Wednesday, July 26, 2006

"Explain it to a 4-year-old."

Imagine you're 22. You're 6'2" and 185 pounds — and for some inexplicable reason, your 10-year-old brother is going through a violent phase where he feels compelled to punch you. You're too strong and too mature to trade blows with a scrawny 10-year-old, and you don't want to hurt the kid; but he needs to learn what's going to happen if he walks around hitting guys who are bigger than him, and better he should learn it from someone who loves him enough not to inflict real damage.

So you tell him to knock it off, and you give him a warning: "For every 3 times you hit me, I'm going to give you a smack on the head." He hits you once, and you ignore him. He hits you again, and you remind him. He hits you a third time, and you smack him — not hard enough to bruise, but hard enough to send him crying to Mommy.

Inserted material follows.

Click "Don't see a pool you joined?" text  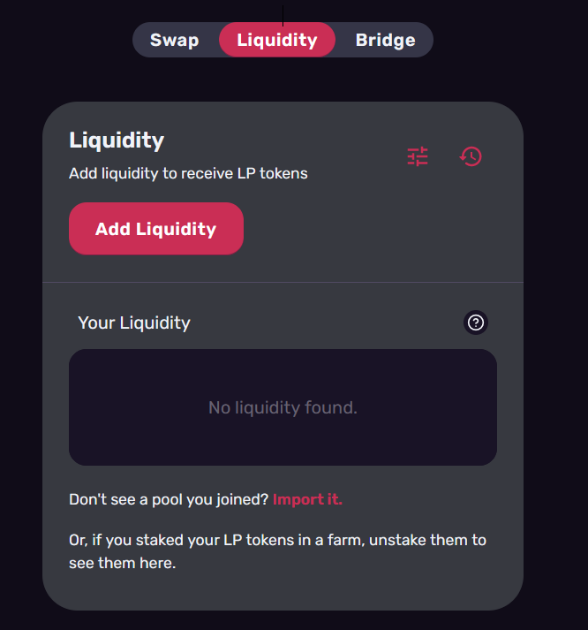coord(169,499)
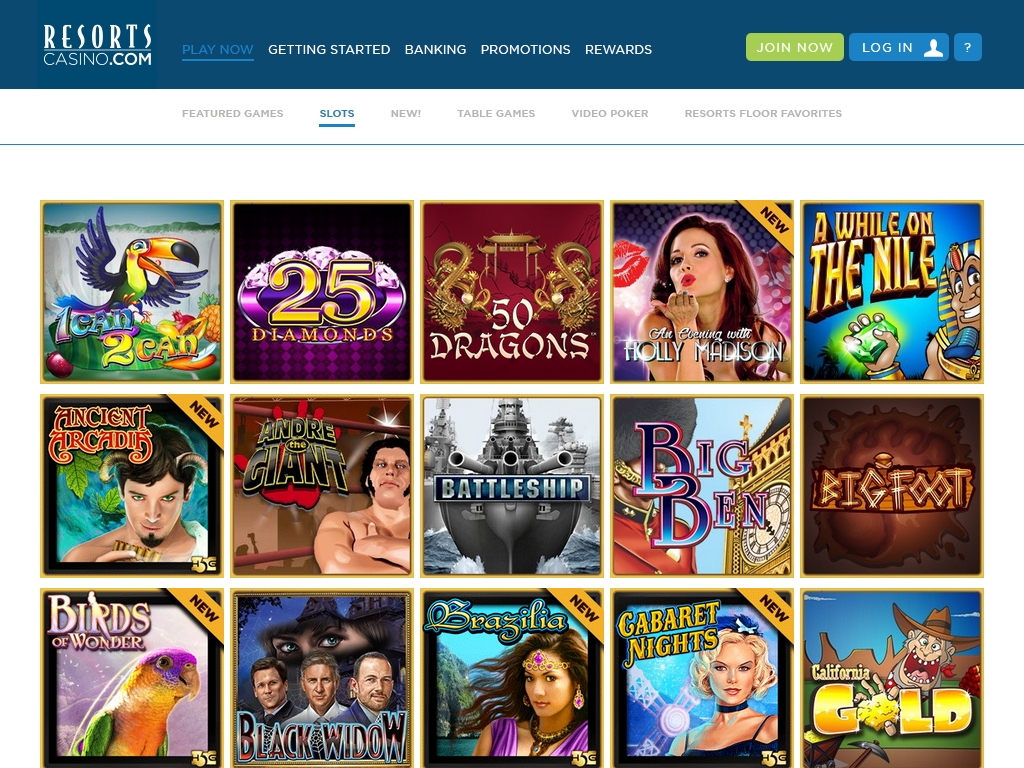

This is Israel. (Maybe without the "love.") I've read a lot of criticism that Israel's attacks on Hezbollah haven't been proportional. It seems to me that if you ignore the first rocket attack, and you ignore the second rocket attack, your eventual response doesn't have to be proportional to the third rocket attack.

Then there's the other rebuttal, that a "proportional" response would occur if Israel began randomly launching rockets into Lebanese villages and marching suicide bombers into cafes in Palestine. It's not a particularly intelligent argument, but it amuses me in its simplicity.

But my favorite argument is about the Golan Heights. For 18 years, Syria used the Golan Heights to shell civilian targets inside Israel. In 1967, Israel captured the Golan Heights during the Six-Day War — and today, nearly everyone seems convinced that Israel must return control of the Heights. I don't claim to be an expert in Middle Eastern relations, but I know something about military strategy and no one has been able to explain this in a way that makes sense. The logic escapes me: You attack me from a strategic position; I defeat your attack and capture control of that position; and now you expect me to give it back?

"There's an old saying in Tennessee — I know it's in Texas, probably in Tennessee — that says, fool me once, shame on — shame on you. Fool me — you can't get fooled again."